Así llegué a Wilcock. No pude componer una sinfonía en torno a su obra y su
persona. Apenas algunos sonidos sueltos, apenas articulé todo lo que quedaba en
un tempo informe y caótico. Pero me sentí a
gusto. Porque al poeta que entendió como nadie que la
tendencia natural de las cosas es el caos, como reza el epígrafe de
su cuento más conocido, no podía ofrecerle un gran concierto que lo contuviera
en sus intensidades más profundas. Solo podía ofrecerle mi lengua amusical
rubricada en la retaguardia de las palabras.
En la actualidad, inserto en la madurez de mis
14 años, avanzo en una biografía sobre Oscar del Barco. Hélyda Peretti, la
compañera del poeta cordobés, me contó que su obra pictórica apareció hacia las
últimas décadas de su vida y que estaba estrictamente ligada a la composición
clásica. Del Barco siempre pintaba escuchando de fondo un disco de Dimitri
Shstakóvich.
Esta pieza tiene una historia particular en la
vida de la pareja. Durante su exilio mexicano en Puebla, a Oscar le regalaron
el long play en cuestión que era muy difícil
de conseguir para la época y lo dejó en la luneta del
auto. Con la fuerza del sol, el objeto se derritió y nunca pudo ser escuchado.
A los años, restablecidos en Argentina, Hélyda viajó a Paris y consiguió el
disco en una feria de antigüedades. Cuando volvió y lo quisieron escuchar, se
sintió un sonido gris. No funcionaba. En un segundo viaje a la misma ciudad, un
amigo le consiguió el disco y se lo entregó a la psicoanalista. Ella lo dejó en
un recodo de la habitación donde dormía, sin percatarse que bajo ese espacio
había una estufa. La dueña de la pensión encendió la calefacción por la tarde y
cuando Hely volvió, el vinilo se había deformado. Otra vez: música derretida.

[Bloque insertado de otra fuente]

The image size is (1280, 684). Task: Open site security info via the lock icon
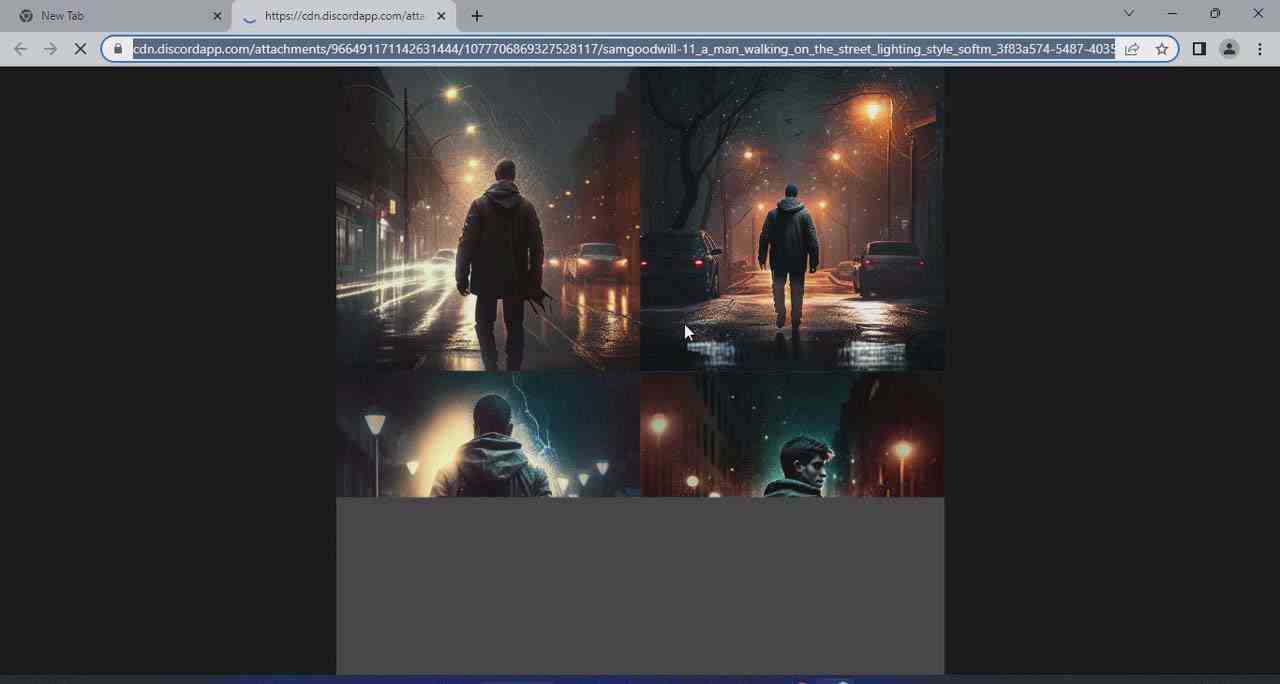tap(117, 48)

De esa música imposible en una vida —la música
del exilio, de los viajes, del amor formulado entre los días y las tragedias— nacen
los brutalismos dark, los collages monstruosos, los drippings
feístas y los quemazones hechos con brasas del asado en los cuadros de Oscar —y
también ahí nace otra faceta más de la mística brutal que cultivó con sus
escrituras.
Me doy cuenta que cuando la música se derrite o
se ausenta, escribo. Y pinto una imagen que se encierra en las tapas de un
libro, pero que siempre está moviéndose de costado a costado en diagonales de
fuerza, dejando manchas en algún lugar de la página, trazando líneas de abajo
hacia arriba y viceversa, líneas que se conectan y se cortan, que crean figuras
hasta desfigurarlas, que llegan a la abstracción y quiebran por fin la luz.
No escribo, pinto y rayo. Claro, para eso
necesito palabras. Pero las palabras solamente dibujan la cara de un gato
vacuno que vive en la mirada de los otros, en libros de firmas impropias y en
la música outside. La escritura, entonces,
nunca viene ni va. Simplemente está. No es una respuesta, tampoco es una
pregunta. Es mi zona muda.
Disculpen esta payasada. Recuerden que solo
tengo 14 años y fantasías ajenas para limarme las mías.